About 110 A.D., Saint Ignatius, the Patriarch of Antioch, in an Epistle used the term “the Catholic Church”:  “Wherever the Bishop shall appear, there let the multitude [of the people] also be; even as, wherever Jesus Christ is, there is the Catholic Church” (Patriarch Saint Ignatius of Antioch, a.k.a. Theophorus (ho Theophoros) [b. in Syria c. 50 A.D. - d. Martyred in the Flavian amphitheater at Rome, Italy on Tuesday, February 1, 107 A.D.], Patriarch of Antioch, Martyr, an Apostolic Father of the Catholic Church who had been appointed the Bishop of Antioch by Saint Peter the Apostle and Consecrated a Bishop by an Apostle, most probably either by Saint Peter the Apostle or by Saint John the Apostle of whom he had been a Disciple, Epistle to the Smyraeans, Chapter VIII, Let Nothing Be Done Without the Bishop.)

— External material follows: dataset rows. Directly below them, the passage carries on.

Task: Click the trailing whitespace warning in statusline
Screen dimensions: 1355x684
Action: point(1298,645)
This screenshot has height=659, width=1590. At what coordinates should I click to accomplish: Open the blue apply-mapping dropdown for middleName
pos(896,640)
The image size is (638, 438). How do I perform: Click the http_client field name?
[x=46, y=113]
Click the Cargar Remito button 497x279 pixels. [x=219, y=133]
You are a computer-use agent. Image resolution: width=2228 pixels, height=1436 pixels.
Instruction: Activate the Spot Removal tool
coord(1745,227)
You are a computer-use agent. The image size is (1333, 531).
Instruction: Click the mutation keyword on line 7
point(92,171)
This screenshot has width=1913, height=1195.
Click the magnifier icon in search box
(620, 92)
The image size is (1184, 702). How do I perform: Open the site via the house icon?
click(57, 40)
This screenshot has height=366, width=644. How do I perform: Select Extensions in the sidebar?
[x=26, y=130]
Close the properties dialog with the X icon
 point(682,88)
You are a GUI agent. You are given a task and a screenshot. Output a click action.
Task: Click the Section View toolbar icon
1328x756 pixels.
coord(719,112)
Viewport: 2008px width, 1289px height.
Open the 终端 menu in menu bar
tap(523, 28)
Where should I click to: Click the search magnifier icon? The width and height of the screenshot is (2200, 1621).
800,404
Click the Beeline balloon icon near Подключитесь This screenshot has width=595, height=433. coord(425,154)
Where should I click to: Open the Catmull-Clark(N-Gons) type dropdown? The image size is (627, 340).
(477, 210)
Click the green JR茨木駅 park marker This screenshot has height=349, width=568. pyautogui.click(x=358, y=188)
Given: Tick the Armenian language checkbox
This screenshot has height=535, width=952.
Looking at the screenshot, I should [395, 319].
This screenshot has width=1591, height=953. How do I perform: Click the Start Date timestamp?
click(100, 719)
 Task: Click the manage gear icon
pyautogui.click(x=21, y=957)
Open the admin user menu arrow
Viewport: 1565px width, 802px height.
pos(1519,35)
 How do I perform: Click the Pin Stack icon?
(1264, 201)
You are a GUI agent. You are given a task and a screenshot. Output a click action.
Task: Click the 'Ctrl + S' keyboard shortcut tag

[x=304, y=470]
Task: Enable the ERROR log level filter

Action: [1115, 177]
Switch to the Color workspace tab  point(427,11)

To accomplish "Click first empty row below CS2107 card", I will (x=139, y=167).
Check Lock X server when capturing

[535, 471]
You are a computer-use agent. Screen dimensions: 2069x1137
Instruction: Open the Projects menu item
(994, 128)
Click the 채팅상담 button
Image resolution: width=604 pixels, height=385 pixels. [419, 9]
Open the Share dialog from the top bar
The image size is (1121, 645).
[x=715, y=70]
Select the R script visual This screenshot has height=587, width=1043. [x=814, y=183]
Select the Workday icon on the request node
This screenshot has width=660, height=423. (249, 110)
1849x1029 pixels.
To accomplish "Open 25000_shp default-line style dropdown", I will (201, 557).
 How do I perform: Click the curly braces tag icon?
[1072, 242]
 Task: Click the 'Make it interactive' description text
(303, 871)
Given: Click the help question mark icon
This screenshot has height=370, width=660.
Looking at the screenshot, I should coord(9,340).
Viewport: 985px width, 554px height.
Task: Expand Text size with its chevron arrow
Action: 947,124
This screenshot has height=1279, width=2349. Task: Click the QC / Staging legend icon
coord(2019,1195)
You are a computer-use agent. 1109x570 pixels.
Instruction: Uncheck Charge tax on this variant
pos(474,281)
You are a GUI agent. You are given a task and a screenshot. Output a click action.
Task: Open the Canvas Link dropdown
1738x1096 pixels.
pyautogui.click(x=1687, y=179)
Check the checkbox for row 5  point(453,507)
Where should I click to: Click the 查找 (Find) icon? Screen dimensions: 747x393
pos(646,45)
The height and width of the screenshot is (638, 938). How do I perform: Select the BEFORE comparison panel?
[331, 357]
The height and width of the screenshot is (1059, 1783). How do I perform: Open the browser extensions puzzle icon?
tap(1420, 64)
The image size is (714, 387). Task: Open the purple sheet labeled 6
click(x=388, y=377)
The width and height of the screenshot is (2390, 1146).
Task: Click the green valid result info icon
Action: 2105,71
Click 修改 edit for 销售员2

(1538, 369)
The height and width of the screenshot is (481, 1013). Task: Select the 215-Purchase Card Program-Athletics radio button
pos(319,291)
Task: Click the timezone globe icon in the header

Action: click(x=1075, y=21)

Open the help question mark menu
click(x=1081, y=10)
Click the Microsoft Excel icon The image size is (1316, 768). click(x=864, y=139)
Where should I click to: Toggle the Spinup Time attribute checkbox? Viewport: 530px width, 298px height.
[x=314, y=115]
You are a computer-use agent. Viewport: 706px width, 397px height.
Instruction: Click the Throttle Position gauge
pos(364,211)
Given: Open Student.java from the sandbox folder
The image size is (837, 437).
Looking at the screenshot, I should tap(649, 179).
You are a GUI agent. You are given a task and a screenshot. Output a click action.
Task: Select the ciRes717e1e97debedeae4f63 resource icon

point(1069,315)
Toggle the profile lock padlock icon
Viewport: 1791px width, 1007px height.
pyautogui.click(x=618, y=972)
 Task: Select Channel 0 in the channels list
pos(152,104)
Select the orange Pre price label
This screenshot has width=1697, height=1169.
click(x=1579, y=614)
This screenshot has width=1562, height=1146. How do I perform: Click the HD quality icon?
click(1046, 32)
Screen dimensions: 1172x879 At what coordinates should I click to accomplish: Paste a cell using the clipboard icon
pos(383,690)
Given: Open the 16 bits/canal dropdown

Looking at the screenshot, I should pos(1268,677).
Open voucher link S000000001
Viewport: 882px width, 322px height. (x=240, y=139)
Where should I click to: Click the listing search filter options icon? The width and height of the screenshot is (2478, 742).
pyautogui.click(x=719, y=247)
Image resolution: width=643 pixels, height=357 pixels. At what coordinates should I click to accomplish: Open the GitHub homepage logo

The term “Catholic” became increasingly popular until it became the commonly accepted formal title, in the Third Century, of the one, holy, catholic, apostolic, i.e. the real or true Catholic, Church in contradistinction to those churches in heresy or schism from this true or real CATHOLIC Church.

“This is Holy Church, the One Church, the True Church, the Catholic Church, fighting against all heresies. She can fight, but she cannot be conquered. All heresies are expelled from her as if they were dead branches pruned from a vine.  She, herself, however, remains fixed in her root, in her vine, in her charity. The Gates of Hell shall not prevail against her” (Saint Augustine, a.k.a. Aurelius Augustinus [b. Tagaste, Africa, Saturday, November 13, 354 A.D. - d. Hippo Regia, Africa, Wednesday, August 28, 430 A.D.], Bishop of Hippo Regia, Father and Doctor of the Catholic Church, Sermon to Catechumens, On the Creed, 6, ¶ 14, [395 A.D.].).